The relationship between King and Johnson was further complicated by the machinations of J. Edgar Hoover. The FBI director was obsessively protective of the Bureau’s reputation. Martin Luther King’s name first came across his desk on a letter to the incoming Kennedy administration that called for a more integrated FBI; the agency had virtually no black employees other than janitors and maids. Hoover, who thought blacks unworthy of the Bureau, was indignant. Then, in 1962 King, when asked why he thought the FBI had not arrested whites who had openly assaulted nonviolent protesters in Albany, Georgia, speculated that the local FBI agents were white southerners who were culturally and emotionally linked to local racists.11In August 1963, the FBI marked King internally as “the most dangerous Negro to the future in this nation,” and Hoover persuaded Bobby Kennedy to authorize wiretaps of King’s home and his SCLC offices in Atlanta and New York.12
In December 1963, the FBI began delivering massive amounts of raw data to the White House on a variety of subjects; J. Edgar Hoover thought the information might be “of interest” to the new president. These were the famous “raw files” consisting of uncorroborated secondhand information, but also excerpts from wiretaps that, though spun by the Bureau, still provided valuable political intelligence. These reports were for LBJ’s eyes only and were kept in a safe by Mildred Stegall, Walter Jenkins’s secretary. Among the communications were special memos signed by Hoover himself designed to portray Martin Luther King as dangerously unstable and a tool of communists who had thoroughly infiltrated the civil rights movement. Every communication ended with a paragraph listing the “communist credentials” of King’s top aides. A March 9, 1964, letter was typical: “As of July, 1963, [Stanley] Levinson [adviser and fund-raiser for King] was a secret member of the Communist Party, USA. [Clarence] Jones [another King aide] has been identified as a person in a position of leadership in the Labor Youth League … designated as subversive pursuant to Executive Order 10450 … [Bayard] Rustin has admitted joining the Young Communist League in 1936.”13
As he turned to confront civil rights, the most compelling and potentially divisive issue facing America, Johnson was chilled by the knowledge that Hoover and the FBI were waiting in the wings, ready to provide the Dixie Association with intelligence, real or manufactured, that the Second Reconstruction was nothing more than a Trojan horse for the Communist International and Martin Luther King nothing less than a stooge of the Kremlin. Matters were further complicated by the fact that the Justice Department had to rely almost entirely on the Bureau to investigate civil rights crimes and gather the evidence necessary to bring the guilty to justice. In its criticism of the Bureau, an increasingly enraged black leadership might push Hoover into open alliance with Russell and Eastland. Conversely, if the federal government did not legislate equality and protection for black Americans and then protect them in the exercise of those rights, it would deliver the movement into the hands of extremists. The line he would have to walk, LBJ perceived, would have to be fine indeed.

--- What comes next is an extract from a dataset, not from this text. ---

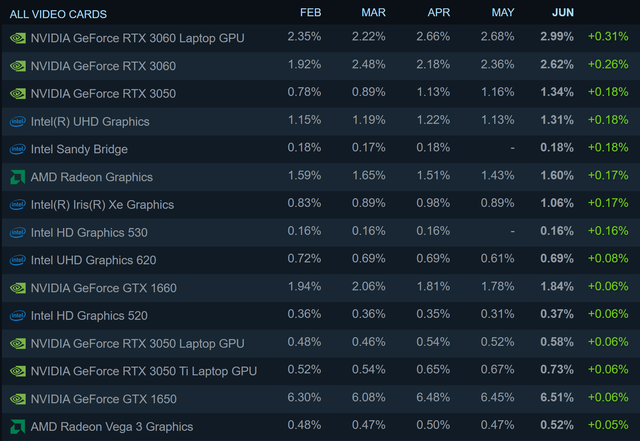Image resolution: width=640 pixels, height=441 pixels.
Task: Click Intel icon beside Intel HD Graphics 530
Action: point(17,233)
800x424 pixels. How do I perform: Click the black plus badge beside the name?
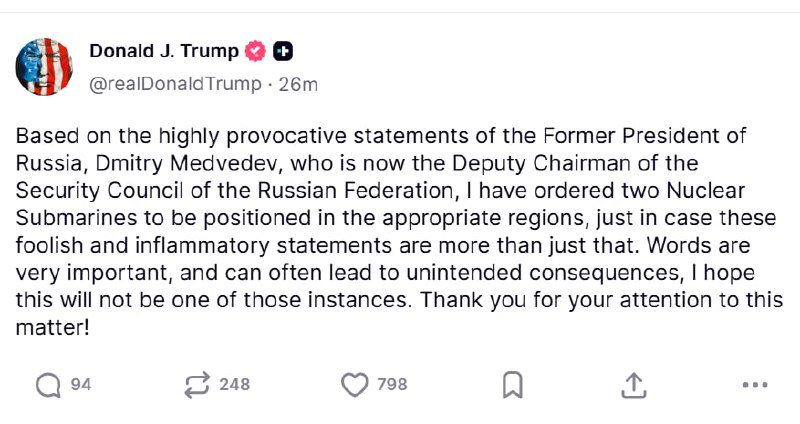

Then, in early 1964, the FBI’s campaign against King reached a new low. On the night of January 6, agents, with the cooperation of the management of the Willard Hotel in Washington, installed bugs in King’s suite. Following a day of business, the civil rights leader and several of his assistants returned to the hotel room. At least two women were already there. The FBI recording machines picked up the sounds of clinking glasses and cocktail party conversation. As the hours passed the gathering became more lively, eventually resulting in group sex. At one point, King’s voice could be heard above the others: “I’m not a Negro tonight!”14Upon hearing the tapes, Hoover was both appalled and ecstatic. “King is a ‘tom cat’ with obsessive, degenerate sexual urges,” the director wrote in a memo on the incident. If being a “communist dupe” was not enough to discredit the civil rights leader and undermine his position as America’s pre-eminent civil rights leader, perhaps evidence of sexual “perversion” was. In February, Deke DeLoach delivered the FBI’s voluminous file on King and his associates to the White House.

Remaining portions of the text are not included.